### Text
++++

The Blood of Emmett Till

So when Smith asked the jury to look beyond race for the truth of the brutal murder of Emmett Till, he did so in terms they could accept: “Old Mose Wright is a good old country Negro, and you know he’s not going to tell anybody a lie”; Mamie Bradley spoke with the authority of a mother’s love; and Willie Reed was a plainspoken young man of great courage. “I don’t know but what Willie Reed has more nerve than I have,” Smith added. Then he made his way back to the prosecution’s table.30

At 2:34 the jury retired to the jury room to decide the verdict. Mamie, sitting at the black press table with Representative Diggs and the contingent of reporters, decided she did not need to wait. “As the jury retired,” she wrote later, “I measured the looks of the folks in the rear and I turned to Congressman Diggs and the others. ‘The jury has retired and it’s time for us to retire.’?” She and Diggs, taking the still-trembling Reed with them, made their way through the milling crowds to their car and headed back to Mound Bayou.31





16


THE VERDICT OF THE WORLD


Milam, Bryant, and their accomplices expected a select audience for their abduction and butchery of a black teenager. They expected that audience to be local rather than regional or national, and it is unlikely they gave world opinion any thought. They assumed any attention given their crimes would be whispered rather than broadcast. They abducted Emmett Till, killed him, and disposed of his body in ways they knew would promote those whispers. With their guns and flashlights and swagger, they knew that every black person in the Delta would soon hear of his disappearance, and their role in it. From the moment they got in the truck to grab the boy who “did the talking” they were determined, as they would soon say publicly, to send a message that would serve as both signpost and pillar of the social order of white supremacy. From the moment they decided to kill him, their act was a lynching, not an assassination or a simple murder.

White authorities were determined to claim otherwise. “This is not a lynching,” declared Governor White. “It is straight out murder.”1 Yet despite such official and editorial claims, this was a lynching in the sense that a group of people killed someone and presumed they were acting in service to race, justice, tradition, and widely held values in their community.2 The lynch mob never intended Emmett Till’s killing to be one of the old spectacle lynchings, once common in the South, with the victims burned alive or hanged before an audience of hundreds or even thousands, body parts taken as souvenirs, lynching photographs bought and sold, lurid accounts published in local newspapers.3 As the twentieth century marched onward, extrajudicial murders conducted for public viewing and participation were less acceptable. But while Carolyn Bryant’s kinsmen intended, at least initially, that the details of their torture and killing of Emmett Till would remain their own family secret, they knew neighbors would talk, and they expected them to do so. The decision to take the boy started with storefront rumors, and they intended that his murder would become a matter of local gossip and lore, a badge of honor among the faithful.

A quiet joke went around: “Isn’t that just like a nigger to try and swim the Tallahatchie River with a gin fan around his neck?”4 That kind of local winking and terror were as far as the men who killed Emmett Till expected their murderous handiwork to go. Instead Till’s body rose from the dark waters of the Tallahatchie, ended up on worldwide television, and painted his death brightly in the unimaginable global imagination. Mass media and massive protest may have made his murder the most notorious racial incident in the history of the world. White mobs lynched thousands of African Americans—even children occasionally—but it is Emmett Till’s blood that indelibly marks a before and after. His lynching, his mother’s decision to open the casket to the world, and the trial of Milam and Bryant spun the country, and arguably the world, in a different direction.

++++

### Dataset excerpts
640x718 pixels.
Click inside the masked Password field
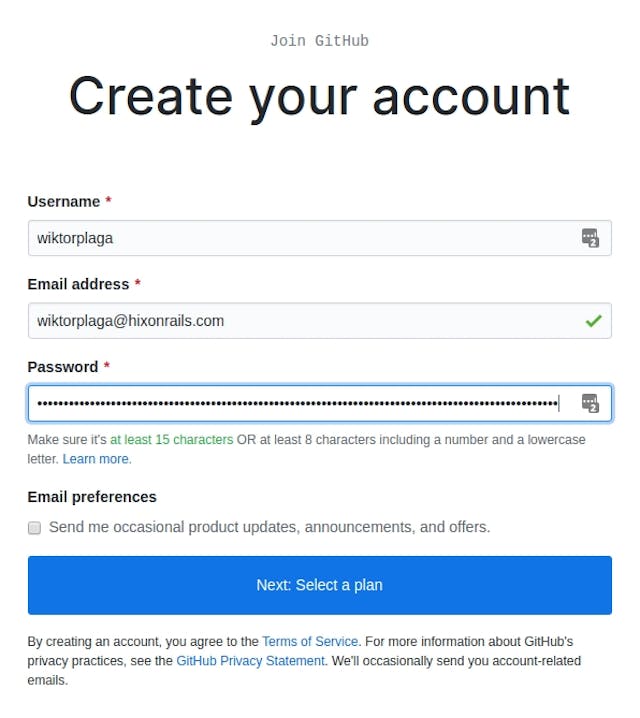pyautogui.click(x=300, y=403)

++++

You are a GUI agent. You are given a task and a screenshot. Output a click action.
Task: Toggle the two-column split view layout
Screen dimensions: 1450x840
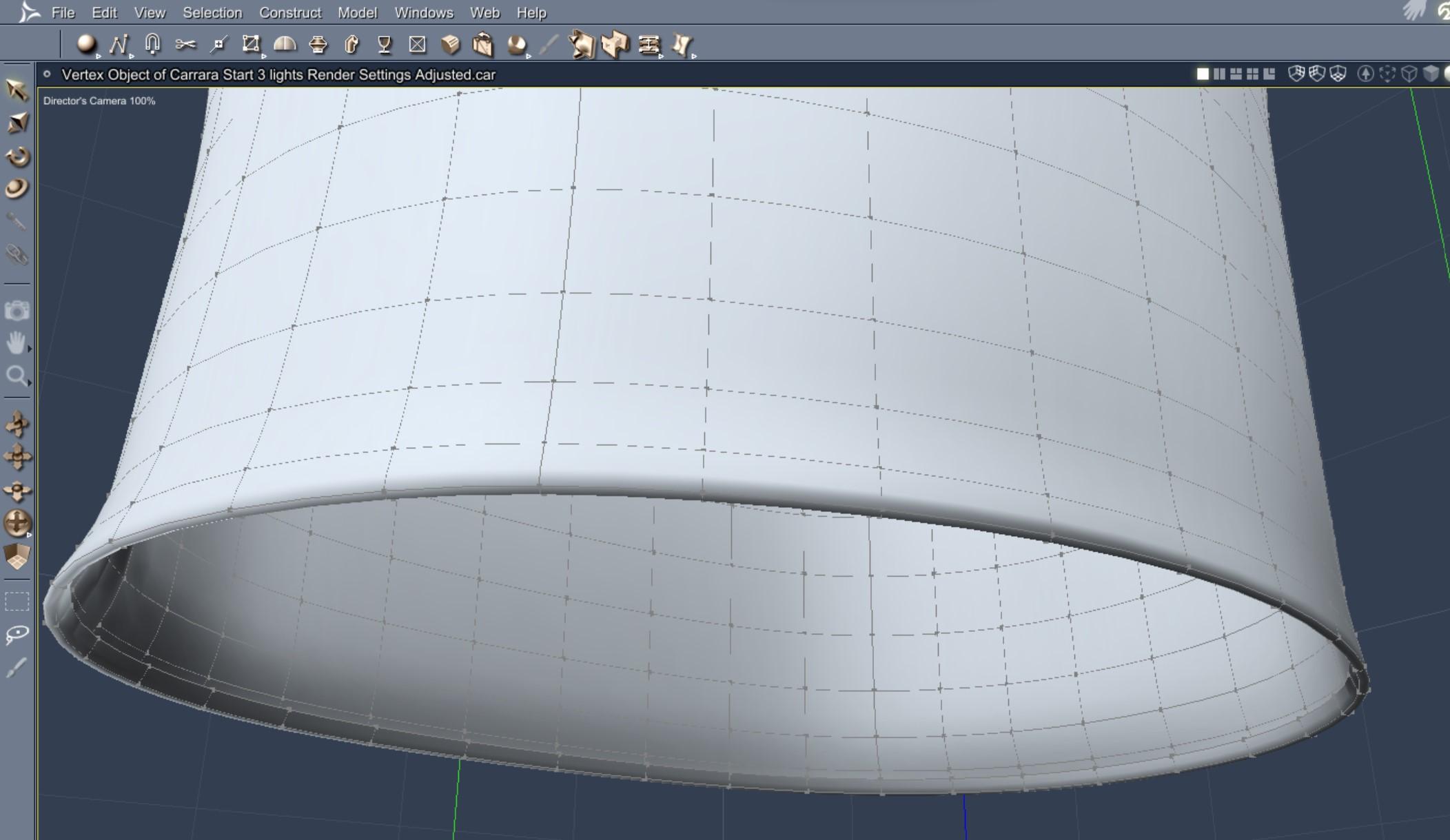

++++

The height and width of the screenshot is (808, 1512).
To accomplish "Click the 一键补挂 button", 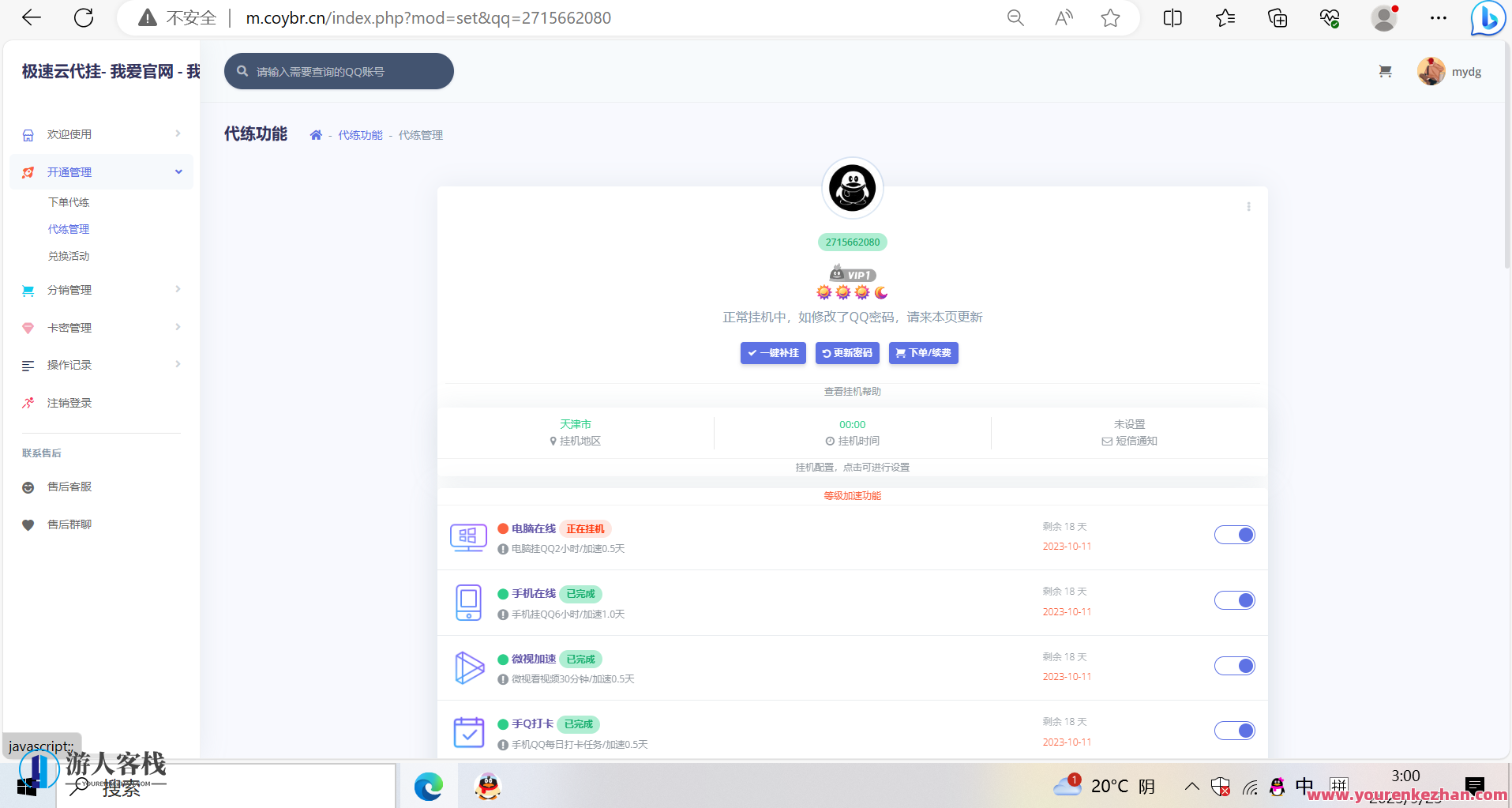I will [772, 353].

++++

### Exercise task 1
Decide whether each statement agrees with the Emmett Till passage, answering yes or no and quoting the words that settle it: (a) The jury retired at 2:34. (b) Governor White called the killing a lynching. (c) Mamie stayed to hear the verdict.
### Exercise task 2
Carry the Emmett Till passage forward, picking up after its final sentence.
The rows are separate material and have nothing to do with the Emmett Till passage.

### Reply 1
(a) Yes: "At 2:34 the jury retired to the jury room to decide the verdict."
(b) No: "“This is not a lynching,” declared Governor White."
(c) No: "decided she did not need to wait."

### Reply 2
? ? ?

When the jurors filed out of the courtroom to begin their deliberations, the crowd surrounding the Tallahatchie County Courthouse thinned, but not in expectation of a drawn-out deliberation. Fat raindrops had begun to bounce on the streets and sidewalks of Sumner.5 The rain did little to cut the late summer’s oppressive heat, and after just eight minutes the twelve jurors sent out a request for Coca-Cola. In the courthouse Milam read the newspaper and rocked on the back legs of his cane-back chair. Roy and Carolyn Bryant looked nervous; she worried that her children might grow up without a father in the house and that she would have no way to support them. But whatever nervous tension was running between Roy and Carolyn, it had dissipated enough that by the time the foreman knocked on the inside of the jury room door after about an hour, J.W. and Roy had already lit big cigars, swaggering with confidence in their exoneration.6 Mamie Bradley, Moses Wright, and all the other black witnesses had long ago left the courthouse.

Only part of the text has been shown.